Except it doesn’t, really. You don’t usually want your user sitting around waiting for all those services to talk to each other before they a notification that the process is complete or not.
Further, those complex interactions between those various services will be much hard to debug and tweak when trying to provide support to end users. Can’t pay your bill because Cognito is down? Can’t grant access because Stripe is down? The data warehouse is doing an index build so you can’t do any transactions? Guess we should turn off the website between 2AM and 4AM ET to allow for data warehouse rebuilds.
>> You don’t usually want your user sitting around waiting for all those services to talk to each other before they a notification that the process is complete or not.
I have had this exact use case in a problem I was solving where the user was waiting at the other end. Please do not presume that only the problems you have solved are worth solving or exist in the real world.
> if your AuthN and AuthZ is down, what else would you do ?!!
Minor miscommunication… from a write standpoint. Obviously if you can’t auth, you are in trouble. But if the billing needs to happen so you can restore a permission, then you need to hit a card (for example) and then somehow update your authz service.
In most cases, it’s not strict availability that’s likely your problem (eg.

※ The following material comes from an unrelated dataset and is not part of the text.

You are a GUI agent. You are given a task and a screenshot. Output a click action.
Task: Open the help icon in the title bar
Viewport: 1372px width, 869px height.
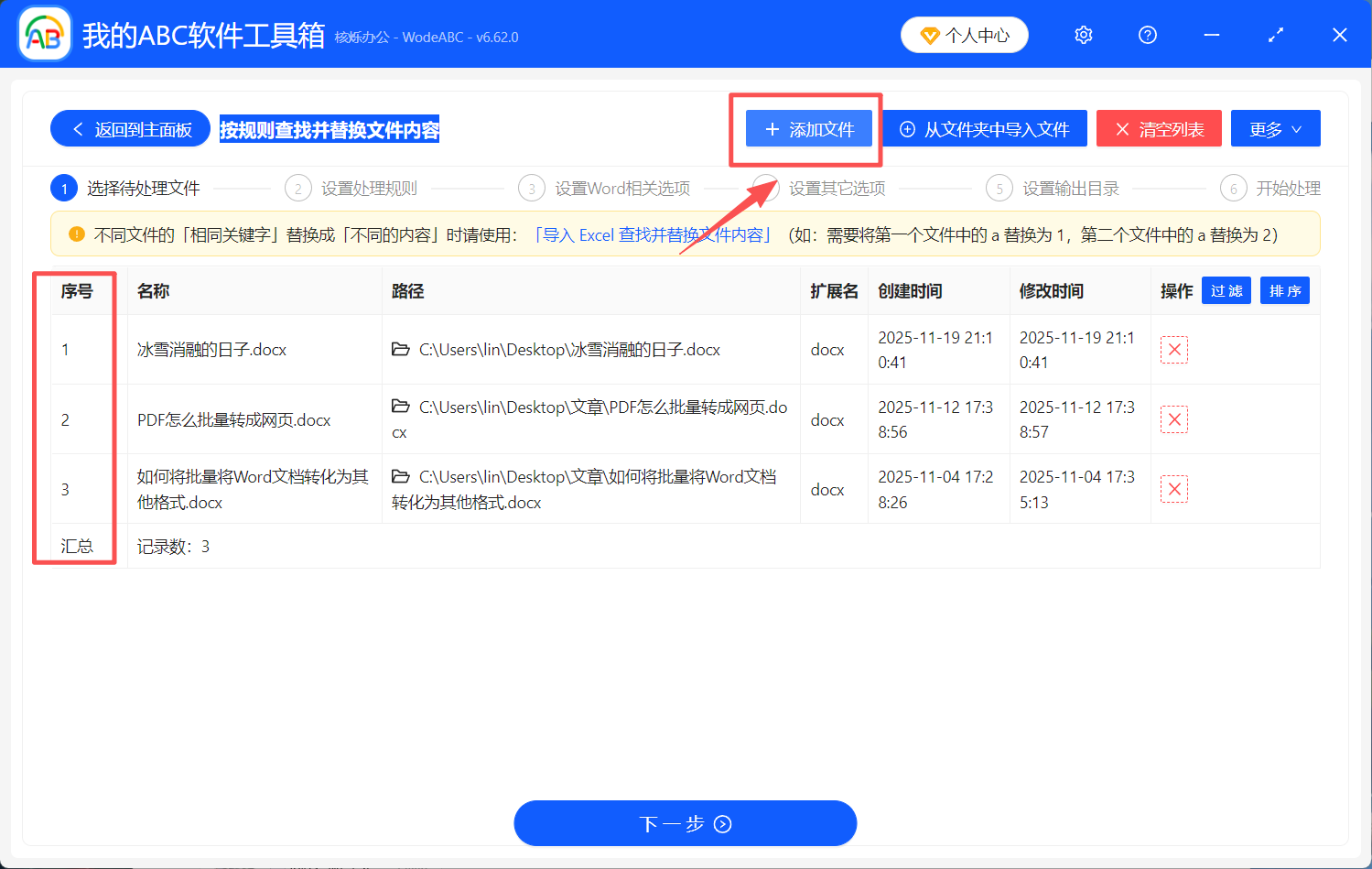(1147, 35)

Full down, no responses) it’s going to be business logic or config issues impacting a small subset of TX.
And, honest, if I’m so wrong about this, where is the XA distributed transaction coordinator for Cognito?
I’d be shocked if Amazon ever implemented a single-point-of-failure distributed transaction coordinator and exposed that from their services.
Further, those complex interactions between those various services will be much hard to debug and tweak when trying to provide support to end users. Can’t pay your bill because Cognito is down? Can’t grant access because Stripe is down? The data warehouse is doing an index build so you can’t do any transactions? Guess we should turn off the website between 2AM and 4AM ET to allow for data warehouse rebuilds.
There’s a reason we don’t do things this way.